Faiza meronta sekuat tenaga. "Tolong! Lepaskan aku!" teriaknya panik, namun suara musik dan deburan ombak di sekitar membuat jeritannya nyaris tenggelam.
Namun, tepat sebelum pria itu mencapai kamarnya, terdengar suara lantang:
“Lepaskan dia sekarang juga!”
Seseorang muncul dari arah berlawanan. Seorang pria muda bertubuh tegap, berkulit eksotis khas Asia-Amerika, mengenakan kaus putih dan celana pendek. Matanya tajam dan penuh amarah. Namanya David, seorang wisatawan yang juga sedang berlibur di sana, dan melihat insiden tersebut saat sedang berjalan kembali ke villanya.
“Dia bilang ‘tidak’ dan kau tidak berhak menyentuhnya!” serunya lagi.
Pria asing itu menoleh tajam ke arah David, masih memegang tubuh Faiza. “Ini bukan urusanmu!”
“Tapi dia manusia, dan aku tak akan diam melihat wanita diganggu b******k sepertimu,” ujar David mantap, lalu melayangkan pukulan tepat ke rahang pria itu.
Pria asing itu jatuh terduduk, dan Faiza segera berlari ke arah David yang dengan sigap menyambut dan melindunginya di balik punggungnya.
Turis itu mengumpat kesakitan, namun beberapa staf resort yang melihat keributan mulai berlari menghampiri. David memberikan isyarat agar Faiza tetap di belakangnya.
"Tenang. Kamu aman sekarang," ucap David dengan suara tenang namun tegas.
Faiza hanya bisa tertawa pahit dalam hati saat mendengar Reinaldi memperkenalkan dirinya kepada David sebagai "teman." Teman? Laki-laki yang semalam menandatangani buku nikah bersamanya, yang kini terikat dalam status suami istri, malah menyebutnya sekadar teman di hadapan orang lain.

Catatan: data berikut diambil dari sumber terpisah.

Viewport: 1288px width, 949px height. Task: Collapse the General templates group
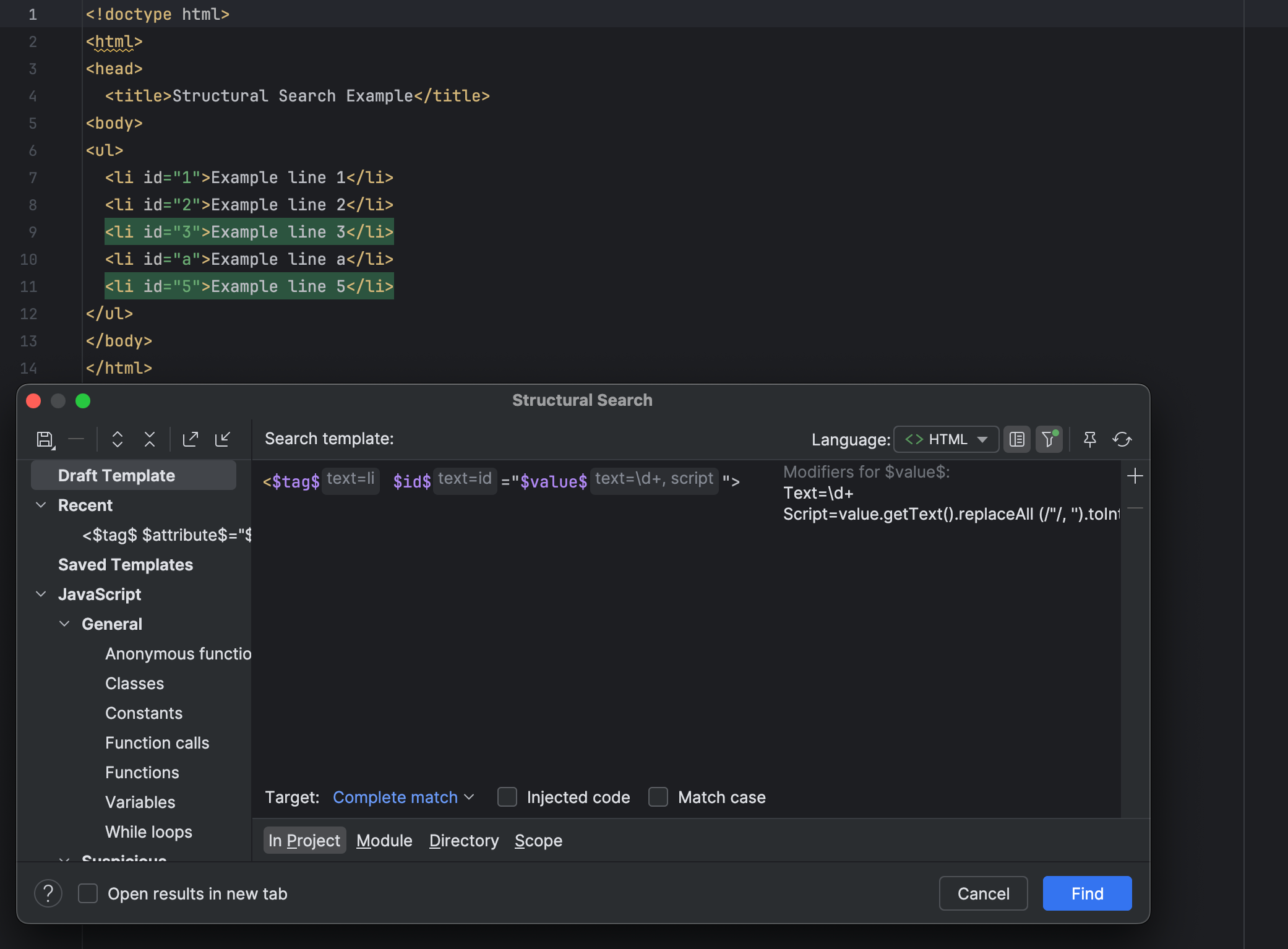65,624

Namun Faiza tidak bisa menyalahkan siapa pun. Ia sadar sejak awal, pernikahan ini hanyalah kontrak. Ia hanya pemeran pengganti, seseorang yang dipilih karena Angel tak direstui oleh keluarga Reinaldi. Hatinya memang sempat hangat ketika Reinaldi memperhatikannya saat sarapan, tapi itu mungkin cuma fatamorgana. Ia terlalu cepat berharap, dan kini ia mulai menuai luka.

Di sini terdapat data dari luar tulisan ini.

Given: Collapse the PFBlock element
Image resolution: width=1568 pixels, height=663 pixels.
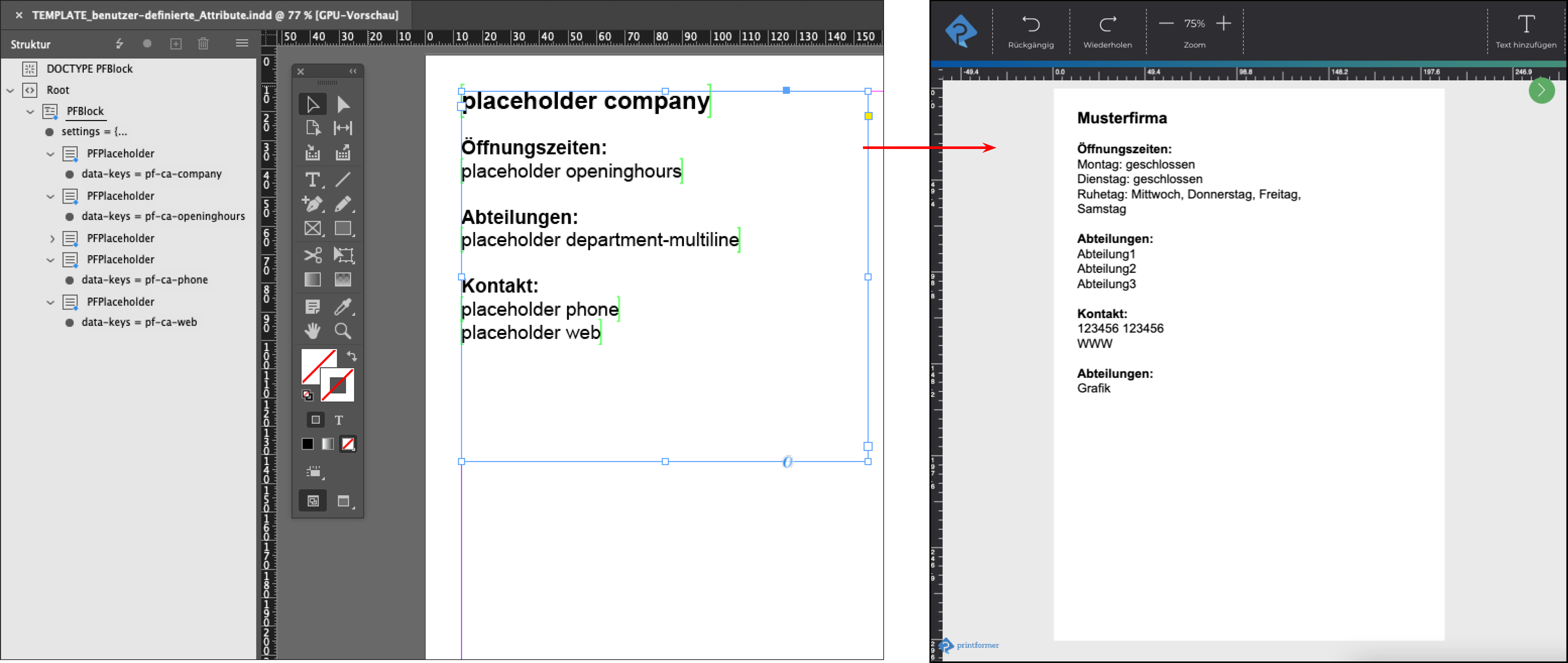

David menatap Faiza, seolah bisa merasakan guncangan emosi di balik senyumnya yang dipaksakan. Ia lalu berkata, "Aku ikut prihatin dengan yang tadi terjadi. Tapi kamu gadis yang kuat, aku salut."
Faiza hanya mengangguk kecil. “Terima kasih, David.”
Sementara itu, Reinaldi tampak risih. Ia tak menyukai cara David memandang Faiza. Namun karena Angel di sampingnya, ia memilih diam. Padahal di dalam dirinya, ada gejolak aneh, perasaan tak nyaman melihat Faiza bicara dekat dengan pria lain. Ia tak paham, kenapa bisa merasa seperti itu, padahal mereka hanya terikat kontrak.
Angel yang peka, langsung menggenggam lengan Reinaldi. “Sayang, kita harus kembali ke vila. Aku mau berenang," katanya manja.
Reinaldi mengangguk pelan, tapi matanya masih melirik Faiza dari kejauhan. Ada sesuatu yang perlahan tumbuh dalam dirinya. Sesuatu yang tak ia sadari mulai sejak hari pertama ia melihat Faiza tanpa hijab itu, sederhana namun memikat.
Reinaldi mulai bertanya-tanya… apakah "Faiza benar-benar hanya sekadar istri kontrak baginya?"
Faiza pun mulai menarik diri. Ia berjalan menyusuri bibir pantai, membiarkan ombak menyapu jejak langkahnya. Hatinya perlahan-lahan memupuk tekad, jika ini hanya sandiwara, ia akan memainkan peran sebaik mungkin, tanpa lagi berharap lebih. Namun, takdir kadang justru mempermainkan hati saat manusia mulai pasrah.